Tuesday, July 5, 2011

Tourism, Mongol Style

This past weekend I had the opportunity to experience two different kinds of tourism in Mongolia. This first was a visit to the gigantic statue of Chinggis Khaan, which handles busloads of tourists at a time. The second type of tourist experience -- a set of camps aiming to represent 13th century Mongolia -- caters to a smaller, more select audience. Both play off of Mongolia's rich history, especially the era of Chinggis Khaan, but do so in different ways.

A tour company built the enormous statue of Chinggis a few years ago. Located only about an hour's drive from Ulaanbaatar, the developers originally envisioned the site including tourist ger camps, a golf course, spa, and hotel radiating out from the central focus of the 131 foot tall statue. The global recession interfered with these plans (I think) and development beyond the statue was put on hold.

A museum displaying artifacts from ancient Mongolia (belt buckles, metal arrowheads, jewelry, etc.) is housed in the statue's base and is included in the entrance fee (roughly $5 for Mongolians and $10 for foreigners). The statue's atrium holds a giant Mongolian boot and oversized replica of Chinggis Khaan's riding whip. Visitors can rent period costumes to pose in front of the boot and/or whip, which is fun both for them and other visitors.

My favorite part of the statue by far, though, was climbing the narrow, winding staircase to the top of the horse's head. Although a bit crowded, the views of the surrounding countryside from the overlook are beautiful. It was also fun to get a closer look at Chinggis's features.











After spending about an hour at Chinggis Khaan we packed up again into our vehicle and headed further out into the countryside to visit the "Thirteenth Century" camp. At Erdene soum center we turned off the paved road, driving up into some beautiful country of green hills dotted with boulders and ridgetop outcrops. After a while our road crossed through an opening in an odd-looking high wooden and stone wall, leading us to a small camp of odd-looking gers. We had arrived at the "Thirteenth Century"!

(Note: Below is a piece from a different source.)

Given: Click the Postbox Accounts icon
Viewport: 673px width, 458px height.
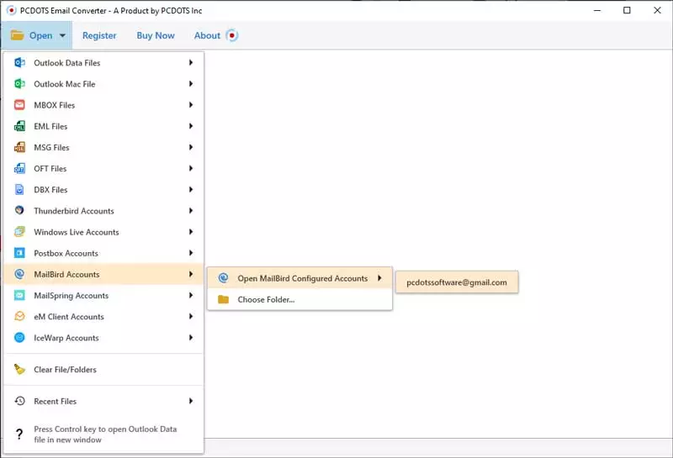Looking at the screenshot, I should click(x=19, y=253).
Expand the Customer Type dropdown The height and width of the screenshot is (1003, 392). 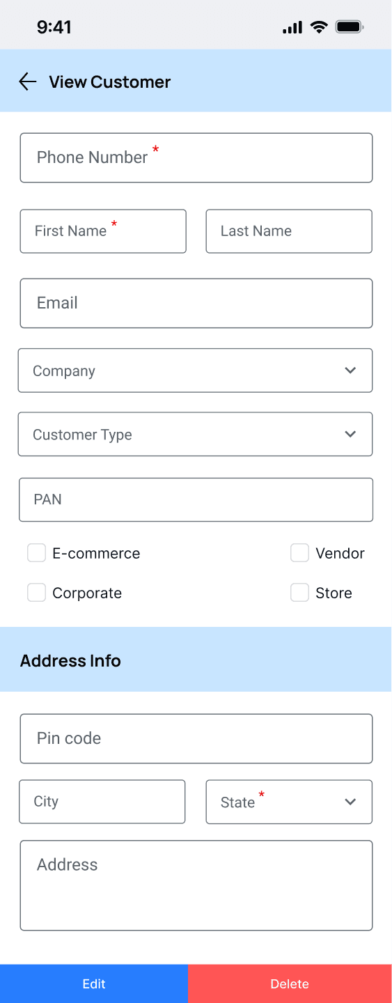click(196, 434)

The camp is sort of like a Mongolian Colonial Williamsburg, in that the buildings are reconstructed versions of the past and staff members dress in period costume. Instead of being clustered together in a town, however, the six sites of the "Thirteenth Century" camp are spread out along a half-hour driving circuit. As with the statue there are different prices for Mongolians and foreigners, but it is significantly more expensive (~$70 for foreigners, including a meal). Not knowing the price beforehand (and, as our language teacher and host kept telling the workers, being students not tourists) we decided to forego seeing the inside of the camps.

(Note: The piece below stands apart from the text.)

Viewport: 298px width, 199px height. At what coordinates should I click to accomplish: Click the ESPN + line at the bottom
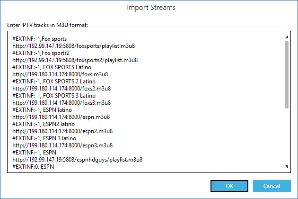[x=35, y=167]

Since we were there we decided we might as well still drive around to each of the camps to see how they looked from the outside and enjoy the scenic countryside. This was actually quite fun! We saw lots of beautiful views, pretty flowers and interesting bugs. At the last camp we visited on the circuit (the "Craftsmen Camp") the attendant let us climb down on the wooden walkways within the camp, as long as we didn't go inside the gers themselves. Later we circled back to the first camp site and after waiting until all the other tourists had left the guards let us in for free to look at the inside of the gers. I guess our persistence paid off?

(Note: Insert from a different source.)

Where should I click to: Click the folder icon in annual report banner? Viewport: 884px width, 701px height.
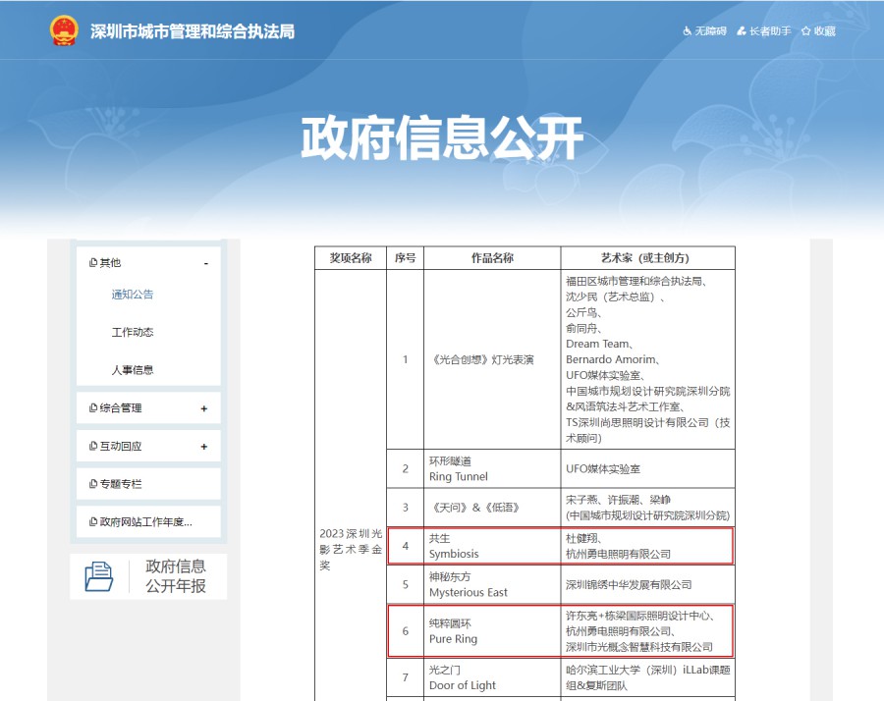[99, 576]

While searching the internet for exact measurements, etc. for this blog post I learned an interesting fact: both of these tourist destinations are part of the same tourism company, the GENCO tour bureau. This actually made a lot of sense. Both are about history (specifically Chinggis Khaan's time) and are located fairly close to one another. Although they are admittedly a bit cheesy in some ways (and take liberties with historical accuracy), on the whole these seem like good sorts of tourism for Mongolia. Each allows different styles of tourists to get out of the city into the countryside (the "real" Mongolia) without having to travel too far. The statue complex was designed to accommodate giant tour buses full of tourists with perhaps more limited budgets, while the ger camp offers a more intimate experience, catering to tourists with more money and time to spend. It was also interesting that the tourists at each of the sites were a mix of about half Mongolians and half foreigners. Perhaps most importantly, both offer employment opportunities in rural areas, which is rather rare in Mongolia beyond herding, and will hopefully make rural life a more sustainable prospect in the future.